→ **What is expected**
Rewrite the listing below with every "callout number" changed to "callout numeral" and nothing else altered.

→ **Extracted material**
☆ ☆ ☆ ☆ ☆

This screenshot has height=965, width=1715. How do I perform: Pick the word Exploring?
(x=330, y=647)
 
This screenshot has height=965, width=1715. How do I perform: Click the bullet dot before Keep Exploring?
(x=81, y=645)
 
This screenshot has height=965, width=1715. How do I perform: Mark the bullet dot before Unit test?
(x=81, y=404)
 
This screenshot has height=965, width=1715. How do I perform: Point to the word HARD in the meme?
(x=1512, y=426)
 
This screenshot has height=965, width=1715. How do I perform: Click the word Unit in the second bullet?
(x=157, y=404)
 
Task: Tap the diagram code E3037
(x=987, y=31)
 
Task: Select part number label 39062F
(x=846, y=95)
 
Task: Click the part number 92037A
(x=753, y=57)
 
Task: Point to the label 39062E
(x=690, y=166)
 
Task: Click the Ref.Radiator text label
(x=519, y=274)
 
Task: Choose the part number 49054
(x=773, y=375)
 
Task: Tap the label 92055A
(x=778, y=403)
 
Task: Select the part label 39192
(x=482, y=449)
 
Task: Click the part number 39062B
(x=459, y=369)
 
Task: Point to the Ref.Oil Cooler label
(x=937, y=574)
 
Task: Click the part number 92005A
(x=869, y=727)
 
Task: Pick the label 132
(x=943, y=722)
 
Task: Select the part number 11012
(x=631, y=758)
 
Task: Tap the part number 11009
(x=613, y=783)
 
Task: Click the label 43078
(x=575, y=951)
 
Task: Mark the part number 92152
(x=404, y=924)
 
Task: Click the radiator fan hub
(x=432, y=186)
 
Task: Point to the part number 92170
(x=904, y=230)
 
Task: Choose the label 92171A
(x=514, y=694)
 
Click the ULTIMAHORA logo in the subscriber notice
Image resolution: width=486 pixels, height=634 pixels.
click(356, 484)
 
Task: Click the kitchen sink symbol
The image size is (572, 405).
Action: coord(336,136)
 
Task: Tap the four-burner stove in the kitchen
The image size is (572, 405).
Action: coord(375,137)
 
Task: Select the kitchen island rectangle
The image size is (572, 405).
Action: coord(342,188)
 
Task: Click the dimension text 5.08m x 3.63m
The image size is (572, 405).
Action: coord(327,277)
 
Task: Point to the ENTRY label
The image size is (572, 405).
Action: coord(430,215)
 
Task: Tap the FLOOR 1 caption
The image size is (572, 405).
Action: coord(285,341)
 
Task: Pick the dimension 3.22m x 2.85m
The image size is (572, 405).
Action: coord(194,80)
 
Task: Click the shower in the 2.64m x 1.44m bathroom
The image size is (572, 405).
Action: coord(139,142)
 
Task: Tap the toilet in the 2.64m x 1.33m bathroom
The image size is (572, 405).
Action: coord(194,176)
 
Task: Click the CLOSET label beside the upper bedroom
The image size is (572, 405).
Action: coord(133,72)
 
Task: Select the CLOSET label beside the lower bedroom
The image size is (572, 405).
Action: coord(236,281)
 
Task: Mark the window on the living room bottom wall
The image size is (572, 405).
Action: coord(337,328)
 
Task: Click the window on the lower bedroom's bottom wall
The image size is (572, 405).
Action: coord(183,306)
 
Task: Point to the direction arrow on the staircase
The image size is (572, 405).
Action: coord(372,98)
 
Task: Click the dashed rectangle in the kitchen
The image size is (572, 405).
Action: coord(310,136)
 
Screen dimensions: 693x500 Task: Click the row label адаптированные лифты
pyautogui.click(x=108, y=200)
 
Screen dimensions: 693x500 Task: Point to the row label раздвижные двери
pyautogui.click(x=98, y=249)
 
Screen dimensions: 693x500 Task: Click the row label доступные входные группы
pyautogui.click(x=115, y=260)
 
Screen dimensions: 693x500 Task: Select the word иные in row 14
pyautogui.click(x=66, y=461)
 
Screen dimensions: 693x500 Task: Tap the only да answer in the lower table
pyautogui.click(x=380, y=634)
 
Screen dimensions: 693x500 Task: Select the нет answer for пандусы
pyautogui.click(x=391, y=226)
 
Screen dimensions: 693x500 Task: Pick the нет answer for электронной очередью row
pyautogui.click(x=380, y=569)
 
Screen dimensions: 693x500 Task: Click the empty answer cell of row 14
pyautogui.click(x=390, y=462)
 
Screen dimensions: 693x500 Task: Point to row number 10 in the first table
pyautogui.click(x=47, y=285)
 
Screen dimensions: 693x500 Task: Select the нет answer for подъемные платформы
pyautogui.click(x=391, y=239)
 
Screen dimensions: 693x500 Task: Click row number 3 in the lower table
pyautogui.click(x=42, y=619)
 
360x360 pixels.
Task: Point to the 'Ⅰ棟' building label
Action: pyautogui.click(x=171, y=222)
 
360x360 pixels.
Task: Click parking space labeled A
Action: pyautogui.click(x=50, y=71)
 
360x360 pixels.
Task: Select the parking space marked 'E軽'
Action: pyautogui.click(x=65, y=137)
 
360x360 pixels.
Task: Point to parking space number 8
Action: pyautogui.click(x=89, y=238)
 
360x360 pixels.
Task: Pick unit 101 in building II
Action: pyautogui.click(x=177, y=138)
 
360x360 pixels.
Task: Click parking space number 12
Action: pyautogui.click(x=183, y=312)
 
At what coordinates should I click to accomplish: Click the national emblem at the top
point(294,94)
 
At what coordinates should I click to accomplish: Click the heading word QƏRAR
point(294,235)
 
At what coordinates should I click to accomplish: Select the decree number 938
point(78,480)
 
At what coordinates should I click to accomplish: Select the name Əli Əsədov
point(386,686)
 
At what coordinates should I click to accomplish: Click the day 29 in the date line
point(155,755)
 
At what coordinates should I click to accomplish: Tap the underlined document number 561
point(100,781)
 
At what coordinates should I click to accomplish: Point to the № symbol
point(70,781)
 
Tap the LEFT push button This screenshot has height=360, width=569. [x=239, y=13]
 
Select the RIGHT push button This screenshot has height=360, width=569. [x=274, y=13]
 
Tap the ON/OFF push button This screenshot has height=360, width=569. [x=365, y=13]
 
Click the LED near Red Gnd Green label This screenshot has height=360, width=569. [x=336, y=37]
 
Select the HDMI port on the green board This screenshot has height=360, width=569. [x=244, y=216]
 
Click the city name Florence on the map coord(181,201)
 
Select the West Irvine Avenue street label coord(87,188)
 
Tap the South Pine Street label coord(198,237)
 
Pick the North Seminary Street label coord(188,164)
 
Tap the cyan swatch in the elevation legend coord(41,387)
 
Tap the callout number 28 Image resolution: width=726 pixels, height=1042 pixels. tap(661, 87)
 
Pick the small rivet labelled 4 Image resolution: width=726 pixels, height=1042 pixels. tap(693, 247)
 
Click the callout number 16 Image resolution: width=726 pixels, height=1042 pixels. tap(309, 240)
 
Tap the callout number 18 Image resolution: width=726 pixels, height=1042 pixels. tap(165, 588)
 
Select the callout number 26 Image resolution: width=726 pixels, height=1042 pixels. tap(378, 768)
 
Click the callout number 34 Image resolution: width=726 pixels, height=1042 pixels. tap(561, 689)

☆ ☆ ☆ ☆ ☆

→ **Result of this exercise**
This screenshot has height=965, width=1715. How do I perform: Pick the word Exploring?
(x=330, y=647)
 
This screenshot has height=965, width=1715. How do I perform: Click the bullet dot before Keep Exploring?
(x=81, y=645)
 
This screenshot has height=965, width=1715. How do I perform: Mark the bullet dot before Unit test?
(x=81, y=404)
 
This screenshot has height=965, width=1715. How do I perform: Point to the word HARD in the meme?
(x=1512, y=426)
 
This screenshot has height=965, width=1715. How do I perform: Click the word Unit in the second bullet?
(x=157, y=404)
 
Task: Tap the diagram code E3037
(x=987, y=31)
 
Task: Select part number label 39062F
(x=846, y=95)
 
Task: Click the part number 92037A
(x=753, y=57)
 
Task: Point to the label 39062E
(x=690, y=166)
 
Task: Click the Ref.Radiator text label
(x=519, y=274)
 
Task: Choose the part number 49054
(x=773, y=375)
 
Task: Tap the label 92055A
(x=778, y=403)
 
Task: Select the part label 39192
(x=482, y=449)
 
Task: Click the part number 39062B
(x=459, y=369)
 
Task: Point to the Ref.Oil Cooler label
(x=937, y=574)
 
Task: Click the part number 92005A
(x=869, y=727)
 
Task: Pick the label 132
(x=943, y=722)
 
Task: Select the part number 11012
(x=631, y=758)
 
Task: Tap the part number 11009
(x=613, y=783)
 
Task: Click the label 43078
(x=575, y=951)
 
Task: Mark the part number 92152
(x=404, y=924)
 
Task: Click the radiator fan hub
(x=432, y=186)
 
Task: Point to the part number 92170
(x=904, y=230)
 
Task: Choose the label 92171A
(x=514, y=694)
 
Click the ULTIMAHORA logo in the subscriber notice
Image resolution: width=486 pixels, height=634 pixels.
click(356, 484)
 
Task: Click the kitchen sink symbol
The image size is (572, 405).
Action: coord(336,136)
 
Task: Tap the four-burner stove in the kitchen
The image size is (572, 405).
Action: coord(375,137)
 
Task: Select the kitchen island rectangle
The image size is (572, 405).
Action: coord(342,188)
 
Task: Click the dimension text 5.08m x 3.63m
The image size is (572, 405).
Action: coord(327,277)
 
Task: Point to the ENTRY label
The image size is (572, 405).
Action: coord(430,215)
 
Task: Tap the FLOOR 1 caption
The image size is (572, 405).
Action: coord(285,341)
 
Task: Pick the dimension 3.22m x 2.85m
The image size is (572, 405).
Action: coord(194,80)
 
Task: Click the shower in the 2.64m x 1.44m bathroom
The image size is (572, 405).
Action: coord(139,142)
 
Task: Tap the toilet in the 2.64m x 1.33m bathroom
The image size is (572, 405).
Action: coord(194,176)
 
Task: Click the CLOSET label beside the upper bedroom
The image size is (572, 405).
Action: coord(133,72)
 
Task: Select the CLOSET label beside the lower bedroom
The image size is (572, 405).
Action: coord(236,281)
 
Task: Mark the window on the living room bottom wall
The image size is (572, 405).
Action: coord(337,328)
 
Task: Click the window on the lower bedroom's bottom wall
The image size is (572, 405).
Action: coord(183,306)
 
Task: Point to the direction arrow on the staircase
The image size is (572, 405).
Action: coord(372,98)
 
Task: Click the dashed rectangle in the kitchen
The image size is (572, 405).
Action: coord(310,136)
 
Screen dimensions: 693x500 Task: Click the row label адаптированные лифты
pyautogui.click(x=108, y=200)
 
Screen dimensions: 693x500 Task: Point to the row label раздвижные двери
pyautogui.click(x=98, y=249)
 
Screen dimensions: 693x500 Task: Click the row label доступные входные группы
pyautogui.click(x=115, y=260)
 
Screen dimensions: 693x500 Task: Select the word иные in row 14
pyautogui.click(x=66, y=461)
 
Screen dimensions: 693x500 Task: Tap the only да answer in the lower table
pyautogui.click(x=380, y=634)
 
Screen dimensions: 693x500 Task: Select the нет answer for пандусы
pyautogui.click(x=391, y=226)
 
Screen dimensions: 693x500 Task: Pick the нет answer for электронной очередью row
pyautogui.click(x=380, y=569)
 
Screen dimensions: 693x500 Task: Click the empty answer cell of row 14
pyautogui.click(x=390, y=462)
 
Screen dimensions: 693x500 Task: Point to row number 10 in the first table
pyautogui.click(x=47, y=285)
 
Screen dimensions: 693x500 Task: Select the нет answer for подъемные платформы
pyautogui.click(x=391, y=239)
 
Screen dimensions: 693x500 Task: Click row number 3 in the lower table
pyautogui.click(x=42, y=619)
 
360x360 pixels.
Task: Point to the 'Ⅰ棟' building label
Action: pyautogui.click(x=171, y=222)
 
360x360 pixels.
Task: Click parking space labeled A
Action: pyautogui.click(x=50, y=71)
 
360x360 pixels.
Task: Select the parking space marked 'E軽'
Action: pyautogui.click(x=65, y=137)
 
360x360 pixels.
Task: Point to parking space number 8
Action: pyautogui.click(x=89, y=238)
 
360x360 pixels.
Task: Pick unit 101 in building II
Action: pyautogui.click(x=177, y=138)
 
360x360 pixels.
Task: Click parking space number 12
Action: pyautogui.click(x=183, y=312)
 
At what coordinates should I click to accomplish: Click the national emblem at the top
point(294,94)
 
At what coordinates should I click to accomplish: Click the heading word QƏRAR
point(294,235)
 
At what coordinates should I click to accomplish: Select the decree number 938
point(78,480)
 
At what coordinates should I click to accomplish: Select the name Əli Əsədov
point(386,686)
 
At what coordinates should I click to accomplish: Click the day 29 in the date line
point(155,755)
 
At what coordinates should I click to accomplish: Tap the underlined document number 561
point(100,781)
 
At what coordinates should I click to accomplish: Point to the № symbol
point(70,781)
 
Tap the LEFT push button This screenshot has height=360, width=569. [x=239, y=13]
 
Select the RIGHT push button This screenshot has height=360, width=569. [x=274, y=13]
 
Tap the ON/OFF push button This screenshot has height=360, width=569. [x=365, y=13]
 
Click the LED near Red Gnd Green label This screenshot has height=360, width=569. [x=336, y=37]
 
Select the HDMI port on the green board This screenshot has height=360, width=569. [x=244, y=216]
 
Click the city name Florence on the map coord(181,201)
 
Select the West Irvine Avenue street label coord(87,188)
 
Tap the South Pine Street label coord(198,237)
 
Pick the North Seminary Street label coord(188,164)
 
Tap the cyan swatch in the elevation legend coord(41,387)
 
Tap the callout numeral 28 Image resolution: width=726 pixels, height=1042 pixels. tap(661, 87)
 
Pick the small rivet labelled 4 Image resolution: width=726 pixels, height=1042 pixels. tap(693, 247)
 
Click the callout numeral 16 Image resolution: width=726 pixels, height=1042 pixels. tap(309, 240)
 
Tap the callout numeral 18 Image resolution: width=726 pixels, height=1042 pixels. tap(165, 588)
 
Select the callout numeral 26 Image resolution: width=726 pixels, height=1042 pixels. tap(378, 768)
 
Click the callout numeral 34 Image resolution: width=726 pixels, height=1042 pixels. tap(561, 689)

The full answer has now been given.